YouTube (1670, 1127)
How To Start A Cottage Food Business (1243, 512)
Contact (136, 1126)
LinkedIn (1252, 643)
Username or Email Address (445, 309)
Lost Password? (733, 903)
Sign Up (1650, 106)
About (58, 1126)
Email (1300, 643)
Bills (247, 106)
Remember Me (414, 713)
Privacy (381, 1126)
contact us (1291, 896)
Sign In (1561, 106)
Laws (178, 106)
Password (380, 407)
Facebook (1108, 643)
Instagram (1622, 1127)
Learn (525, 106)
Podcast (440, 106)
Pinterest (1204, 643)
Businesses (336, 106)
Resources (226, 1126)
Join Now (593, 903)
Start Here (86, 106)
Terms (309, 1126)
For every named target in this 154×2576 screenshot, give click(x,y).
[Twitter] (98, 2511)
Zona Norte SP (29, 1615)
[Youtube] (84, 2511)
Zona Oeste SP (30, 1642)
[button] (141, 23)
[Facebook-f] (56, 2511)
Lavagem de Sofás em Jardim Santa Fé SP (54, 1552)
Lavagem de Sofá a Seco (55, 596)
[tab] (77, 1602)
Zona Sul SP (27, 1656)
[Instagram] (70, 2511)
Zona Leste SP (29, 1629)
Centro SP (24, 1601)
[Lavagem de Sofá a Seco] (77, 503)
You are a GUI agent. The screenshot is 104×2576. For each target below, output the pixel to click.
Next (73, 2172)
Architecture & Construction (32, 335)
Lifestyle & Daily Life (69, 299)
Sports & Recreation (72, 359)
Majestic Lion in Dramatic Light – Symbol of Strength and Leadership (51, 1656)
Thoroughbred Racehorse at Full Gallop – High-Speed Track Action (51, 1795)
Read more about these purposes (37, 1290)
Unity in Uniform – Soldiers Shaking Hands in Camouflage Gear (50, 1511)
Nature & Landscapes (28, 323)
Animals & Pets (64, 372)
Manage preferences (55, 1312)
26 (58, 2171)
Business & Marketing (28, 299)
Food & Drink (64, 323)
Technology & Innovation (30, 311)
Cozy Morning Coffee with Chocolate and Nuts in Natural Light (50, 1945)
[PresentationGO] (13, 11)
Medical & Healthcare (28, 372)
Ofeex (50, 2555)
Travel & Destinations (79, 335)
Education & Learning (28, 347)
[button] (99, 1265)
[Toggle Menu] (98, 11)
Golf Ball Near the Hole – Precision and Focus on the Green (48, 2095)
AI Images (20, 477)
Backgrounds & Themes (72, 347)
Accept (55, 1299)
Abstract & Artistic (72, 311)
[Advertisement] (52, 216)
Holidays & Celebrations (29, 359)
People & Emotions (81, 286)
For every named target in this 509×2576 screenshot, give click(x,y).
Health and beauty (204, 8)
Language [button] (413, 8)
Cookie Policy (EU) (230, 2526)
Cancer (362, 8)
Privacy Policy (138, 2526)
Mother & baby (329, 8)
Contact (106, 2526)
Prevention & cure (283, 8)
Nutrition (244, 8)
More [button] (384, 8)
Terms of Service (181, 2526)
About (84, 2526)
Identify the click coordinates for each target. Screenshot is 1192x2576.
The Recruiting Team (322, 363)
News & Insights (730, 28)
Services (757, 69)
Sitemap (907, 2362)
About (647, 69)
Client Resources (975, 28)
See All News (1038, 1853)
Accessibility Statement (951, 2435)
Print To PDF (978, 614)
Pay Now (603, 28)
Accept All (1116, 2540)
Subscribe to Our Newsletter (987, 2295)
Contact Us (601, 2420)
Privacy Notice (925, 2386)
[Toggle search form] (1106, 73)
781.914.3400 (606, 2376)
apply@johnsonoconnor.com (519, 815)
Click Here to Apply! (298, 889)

§ §

### [EXERCISE DETAILS]
For every line of the listing, produce an identical copy.

### [OUTPUT]
YouTube (1670, 1127)
How To Start A Cottage Food Business (1243, 512)
Contact (136, 1126)
LinkedIn (1252, 643)
Username or Email Address (445, 309)
Lost Password? (733, 903)
Sign Up (1650, 106)
About (58, 1126)
Email (1300, 643)
Bills (247, 106)
Remember Me (414, 713)
Privacy (381, 1126)
contact us (1291, 896)
Sign In (1561, 106)
Laws (178, 106)
Password (380, 407)
Facebook (1108, 643)
Instagram (1622, 1127)
Learn (525, 106)
Podcast (440, 106)
Pinterest (1204, 643)
Businesses (336, 106)
Resources (226, 1126)
Join Now (593, 903)
Start Here (86, 106)
Terms (309, 1126)
For every named target in this 154×2576 screenshot, give click(x,y).
[Twitter] (98, 2511)
Zona Norte SP (29, 1615)
[Youtube] (84, 2511)
Zona Oeste SP (30, 1642)
[button] (141, 23)
[Facebook-f] (56, 2511)
Lavagem de Sofás em Jardim Santa Fé SP (54, 1552)
Lavagem de Sofá a Seco (55, 596)
[tab] (77, 1602)
Zona Sul SP (27, 1656)
[Instagram] (70, 2511)
Zona Leste SP (29, 1629)
Centro SP (24, 1601)
[Lavagem de Sofá a Seco] (77, 503)
You are a GUI agent. The screenshot is 104×2576. For each target below, output the pixel to click.
Next (73, 2172)
Architecture & Construction (32, 335)
Lifestyle & Daily Life (69, 299)
Sports & Recreation (72, 359)
Majestic Lion in Dramatic Light – Symbol of Strength and Leadership (51, 1656)
Thoroughbred Racehorse at Full Gallop – High-Speed Track Action (51, 1795)
Read more about these purposes (37, 1290)
Unity in Uniform – Soldiers Shaking Hands in Camouflage Gear (50, 1511)
Nature & Landscapes (28, 323)
Animals & Pets (64, 372)
Manage preferences (55, 1312)
26 (58, 2171)
Business & Marketing (28, 299)
Food & Drink (64, 323)
Technology & Innovation (30, 311)
Cozy Morning Coffee with Chocolate and Nuts in Natural Light (50, 1945)
[PresentationGO] (13, 11)
Medical & Healthcare (28, 372)
Ofeex (50, 2555)
Travel & Destinations (79, 335)
Education & Learning (28, 347)
[button] (99, 1265)
[Toggle Menu] (98, 11)
Golf Ball Near the Hole – Precision and Focus on the Green (48, 2095)
AI Images (20, 477)
Backgrounds & Themes (72, 347)
Accept (55, 1299)
Abstract & Artistic (72, 311)
[Advertisement] (52, 216)
Holidays & Celebrations (29, 359)
People & Emotions (81, 286)
For every named target in this 509×2576 screenshot, give click(x,y).
Health and beauty (204, 8)
Language [button] (413, 8)
Cookie Policy (EU) (230, 2526)
Cancer (362, 8)
Privacy Policy (138, 2526)
Mother & baby (329, 8)
Contact (106, 2526)
Prevention & cure (283, 8)
Nutrition (244, 8)
More [button] (384, 8)
Terms of Service (181, 2526)
About (84, 2526)
Identify the click coordinates for each target. Screenshot is 1192x2576.
The Recruiting Team (322, 363)
News & Insights (730, 28)
Services (757, 69)
Sitemap (907, 2362)
About (647, 69)
Client Resources (975, 28)
See All News (1038, 1853)
Accessibility Statement (951, 2435)
Print To PDF (978, 614)
Pay Now (603, 28)
Accept All (1116, 2540)
Subscribe to Our Newsletter (987, 2295)
Contact Us (601, 2420)
Privacy Notice (925, 2386)
[Toggle search form] (1106, 73)
781.914.3400 (606, 2376)
apply@johnsonoconnor.com (519, 815)
Click Here to Apply! (298, 889)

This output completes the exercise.